Page 2 of Perfect Pitch

“I wouldn’t care if they did. That’s not the point.”

Her fingers continue their ministration even as she asks, “Do you know what you want to cover them?”

I reach into my pocket and pull out a folded page of sheet music. There are no words, just notes. My soul has both the sounds and the lyrics memorized.

“As if I’d be able to forget or forgive. How should I go on and live?” I sing softly.

“No man was worth this,” she presumes. Her nails scrape along the fully healed slashes I made.

I blink back tears before lifting my other wrist and rasping the next part in French. “Tu étais ma première, mon impossibilité.”

“What does that mean?”

“You were my first, my impossibility.” Taking a breath to compose myself, I lick my dry lips and admit, “You’re right. No man is worth damnation. But the loss of my child is.”

Her hand clamps down tightly, causing a bite of pain I welcome. It’s something to feel besides numb.

Broken.

Hollow.

I wouldn’t have shared as much as I did if it wasn’t for the ironclad NDA my lawyer made Kitty sign before I entered her studio. Woman to woman, I feel her try to infuse me with her strength while trying to drain me of my pain. “Will you help me?”

My heart is racing like a racehorse when she doesn’t say anything. Then the adrenaline gives away when she murmurs, “Whatever it takes.” She stands, releasing my hands so they gently fall into my lap. “Let me make the transfer.”

I nod, unable to say more, to give more. After all, look at what sharing all of myself with another person did to me in the first place. It did nothing but leave me a hollow shell of the woman I was before. But I swear I will find a way to suck every moment of life dry for us both until we meet again.

Kitty startles me from my reverie when she probes gently, “Do you want to include the song title?”

I think hard about the longstanding Kensington family tradition I’ll never be able to fulfill—naming my daughter after the place she was born.
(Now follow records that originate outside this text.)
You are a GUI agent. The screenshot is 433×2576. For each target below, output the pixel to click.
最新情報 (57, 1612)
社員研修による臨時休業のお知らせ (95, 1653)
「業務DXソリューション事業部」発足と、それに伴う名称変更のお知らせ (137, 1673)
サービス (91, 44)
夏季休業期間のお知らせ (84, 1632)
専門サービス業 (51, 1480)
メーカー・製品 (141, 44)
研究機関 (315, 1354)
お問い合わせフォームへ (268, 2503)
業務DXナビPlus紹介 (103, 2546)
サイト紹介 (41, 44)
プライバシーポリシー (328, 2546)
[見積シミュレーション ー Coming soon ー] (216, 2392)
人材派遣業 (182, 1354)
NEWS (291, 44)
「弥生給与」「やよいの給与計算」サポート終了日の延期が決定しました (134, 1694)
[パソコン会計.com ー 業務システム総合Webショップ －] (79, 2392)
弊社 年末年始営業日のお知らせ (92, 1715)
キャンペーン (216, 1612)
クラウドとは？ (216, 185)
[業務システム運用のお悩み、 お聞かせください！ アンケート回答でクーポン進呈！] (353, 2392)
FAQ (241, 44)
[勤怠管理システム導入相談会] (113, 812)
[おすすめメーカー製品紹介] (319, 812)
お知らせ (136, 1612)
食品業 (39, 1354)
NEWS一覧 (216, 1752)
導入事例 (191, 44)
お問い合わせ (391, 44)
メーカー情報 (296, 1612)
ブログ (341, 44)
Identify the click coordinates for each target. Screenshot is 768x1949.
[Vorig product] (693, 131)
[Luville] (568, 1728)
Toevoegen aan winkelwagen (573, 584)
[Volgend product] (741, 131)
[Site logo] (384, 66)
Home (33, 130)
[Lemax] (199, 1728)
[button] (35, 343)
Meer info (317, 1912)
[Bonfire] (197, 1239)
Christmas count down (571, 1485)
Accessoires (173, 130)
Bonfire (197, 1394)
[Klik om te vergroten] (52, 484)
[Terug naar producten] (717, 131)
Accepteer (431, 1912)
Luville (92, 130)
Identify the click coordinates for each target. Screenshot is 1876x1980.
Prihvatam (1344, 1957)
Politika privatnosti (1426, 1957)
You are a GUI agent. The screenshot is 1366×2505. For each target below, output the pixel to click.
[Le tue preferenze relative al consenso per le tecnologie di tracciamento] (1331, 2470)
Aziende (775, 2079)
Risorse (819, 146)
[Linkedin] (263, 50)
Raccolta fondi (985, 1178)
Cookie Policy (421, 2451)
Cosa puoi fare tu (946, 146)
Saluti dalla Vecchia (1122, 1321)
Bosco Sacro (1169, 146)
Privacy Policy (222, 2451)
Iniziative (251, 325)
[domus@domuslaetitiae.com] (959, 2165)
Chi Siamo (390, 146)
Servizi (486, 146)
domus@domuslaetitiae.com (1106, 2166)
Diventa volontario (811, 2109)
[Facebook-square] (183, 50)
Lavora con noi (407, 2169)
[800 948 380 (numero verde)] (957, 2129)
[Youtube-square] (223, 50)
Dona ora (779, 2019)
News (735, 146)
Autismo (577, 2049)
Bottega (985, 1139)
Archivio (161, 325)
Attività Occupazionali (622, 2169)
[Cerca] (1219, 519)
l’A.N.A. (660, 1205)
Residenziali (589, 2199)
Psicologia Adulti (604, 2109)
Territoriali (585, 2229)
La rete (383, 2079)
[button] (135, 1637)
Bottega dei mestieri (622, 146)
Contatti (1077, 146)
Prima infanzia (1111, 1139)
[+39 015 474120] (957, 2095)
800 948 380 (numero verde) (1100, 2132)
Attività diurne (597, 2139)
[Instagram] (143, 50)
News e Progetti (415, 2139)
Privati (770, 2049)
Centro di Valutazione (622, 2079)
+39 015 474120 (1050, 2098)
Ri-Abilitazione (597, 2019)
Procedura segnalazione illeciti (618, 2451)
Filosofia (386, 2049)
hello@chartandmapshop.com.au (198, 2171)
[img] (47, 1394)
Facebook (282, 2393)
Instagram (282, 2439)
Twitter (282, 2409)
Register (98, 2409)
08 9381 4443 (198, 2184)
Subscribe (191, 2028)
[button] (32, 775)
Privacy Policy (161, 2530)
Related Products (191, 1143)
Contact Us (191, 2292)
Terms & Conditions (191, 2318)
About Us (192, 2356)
I found out she was a girl. I don’t know whether she would have looked like me or her father. Would she have been a fighter or a musician? The only thing I know is she was ours.

But first, she was mine. A Kensington. With that, I make a quick decision and manage a choked “Columbia,” before a single tear slides out of my eye.

Just one.

The only one I’ll permit myself since I pushed my emotions to their absolute limits to overcome the wake of devastation a monster left in my life.

One who is still out there somewhere.

* * *

CHAPTER TWO

Several prominent members of British society attended the premiere of Simon Houde’s and Evangeline Brogan’s performance of Oklahoma!

Count yourself lucky if you were one of them.

—Moore You Want

I curse as I drop my bag inside the bedroom of the condo I share with the other men who protect rock legend Beckett Miller round-the-clock. Quickly changing, I slip into a suit and am knotting my tie when the emotions of the last few days slam into me.

Until I received the call from Charlie to haul my ass to Asheville, I’d spent the time in between seeing Austyn last in a panic as I tried to recover from letting her slip through my fingers. I tried to protect everyone without anyone I love being hurt. There’s a price to be paid for such wishes—instead of being my burden, it was the woman I love who sacrificed.

Pale, I stare at my image realizing that instead of the plethora of things I’d willingly protect, there are too few things I’d die for. I’ve lost one and almost lost both. It’s too high of a price to be paid.

Far too much of a cost.

“Maybe...” But I quickly stop. Everything’s a possibility. Maybe if I wasn’t the man charged with protecting her father. Maybe if we hadn’t fallen in love. If she hadn’t moved into my heart, consuming my thoughts.